Deferred tax is recognized for all timing differences; being the differences between the taxable income and accounting income that originate in one period and are capable of reversal in one or more subsequent periods. Such deferred tax is quantified using the tax rates and laws enacted or substantively enacted as on the Balance Sheet date. The carrying amount of deferred tax asset/liability is reviewed at each Balance Sheet date and consequential adjustments are carried out. Deferred tax assets are only recognised to the extent that it is probable that future taxable profits will be available against which the temporary differences can be utilised.
Minimum Alternate Tax credit is recognized as an asset only when and to the extent there is convincing evidence that the Company will pay normal income tax during the specified period. The Company reviews the same at each balance sheet date and writes down the carrying amount of MAT Credit Entitlement to the extent there is no longer convincing evidence to the effect that the Company will pay normal Income Tax during the specified period.
o Segment accounting
The company identifies distinguishable components of the business as business segments based on the business's internal organization and the way they are managed. A segment is considered reportable if its revenue, segment result (profit or loss), or total segment assets are 10% or more of the corresponding totals for all segments. If the total revenue from reportable segments is less than 75% of the company's overall revenue, additional segments are identified as reportable until 75% of the revenue is covered.
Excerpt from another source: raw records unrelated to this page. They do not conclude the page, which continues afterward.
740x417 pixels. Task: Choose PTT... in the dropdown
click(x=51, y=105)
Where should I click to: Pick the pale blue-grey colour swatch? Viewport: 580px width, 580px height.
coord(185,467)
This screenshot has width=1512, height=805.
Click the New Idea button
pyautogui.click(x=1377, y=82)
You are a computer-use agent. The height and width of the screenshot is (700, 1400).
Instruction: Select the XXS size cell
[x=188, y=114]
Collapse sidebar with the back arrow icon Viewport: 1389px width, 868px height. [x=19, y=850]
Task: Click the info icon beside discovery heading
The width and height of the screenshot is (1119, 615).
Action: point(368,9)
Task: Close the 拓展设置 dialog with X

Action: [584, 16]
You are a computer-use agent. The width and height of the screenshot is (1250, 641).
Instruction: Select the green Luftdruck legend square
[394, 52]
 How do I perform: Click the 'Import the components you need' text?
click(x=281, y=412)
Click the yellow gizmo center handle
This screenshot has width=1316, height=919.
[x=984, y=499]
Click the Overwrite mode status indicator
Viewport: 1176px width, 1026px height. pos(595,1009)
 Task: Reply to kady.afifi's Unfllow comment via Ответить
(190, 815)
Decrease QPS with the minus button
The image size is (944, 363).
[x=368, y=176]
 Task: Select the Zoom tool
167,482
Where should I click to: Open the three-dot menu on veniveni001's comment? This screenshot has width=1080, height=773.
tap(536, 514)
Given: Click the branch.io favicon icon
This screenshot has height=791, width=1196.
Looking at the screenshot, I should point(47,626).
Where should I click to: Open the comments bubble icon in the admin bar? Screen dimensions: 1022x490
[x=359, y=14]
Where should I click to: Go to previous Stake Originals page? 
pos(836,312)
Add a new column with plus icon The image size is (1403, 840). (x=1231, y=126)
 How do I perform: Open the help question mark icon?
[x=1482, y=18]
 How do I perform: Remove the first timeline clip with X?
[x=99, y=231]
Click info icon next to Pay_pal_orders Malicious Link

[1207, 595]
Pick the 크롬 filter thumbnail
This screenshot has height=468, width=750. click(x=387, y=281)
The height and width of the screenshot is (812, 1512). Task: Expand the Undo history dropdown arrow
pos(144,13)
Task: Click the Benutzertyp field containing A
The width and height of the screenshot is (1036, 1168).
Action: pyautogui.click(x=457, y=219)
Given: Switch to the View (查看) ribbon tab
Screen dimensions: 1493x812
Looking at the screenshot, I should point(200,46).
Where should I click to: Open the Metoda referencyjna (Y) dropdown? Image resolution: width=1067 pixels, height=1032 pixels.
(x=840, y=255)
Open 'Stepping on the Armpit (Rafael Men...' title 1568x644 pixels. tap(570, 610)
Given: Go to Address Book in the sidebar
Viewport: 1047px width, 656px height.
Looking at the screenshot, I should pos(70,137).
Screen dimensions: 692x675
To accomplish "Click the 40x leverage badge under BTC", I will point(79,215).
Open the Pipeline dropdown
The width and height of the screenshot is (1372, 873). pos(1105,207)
The revenues and expenses are allocated to different segments either based on direct attribution or reasonable allocation based on sales to external customers. The assets and liabilities are allocated to each segment based on factors like the segment's direct use of assets and liabilities, and the nature of the segment's operations. Segment liabilities would exclude borrowings and other liabilities incurred for financing purposes.
For secondary segmentation, the company identifies the distinguishable geographic segment that is engaged in providing an individual product or service or a group of related product or services within a specific environment and subject to risks and returns exclusive of other segments, primarily domestic and exports.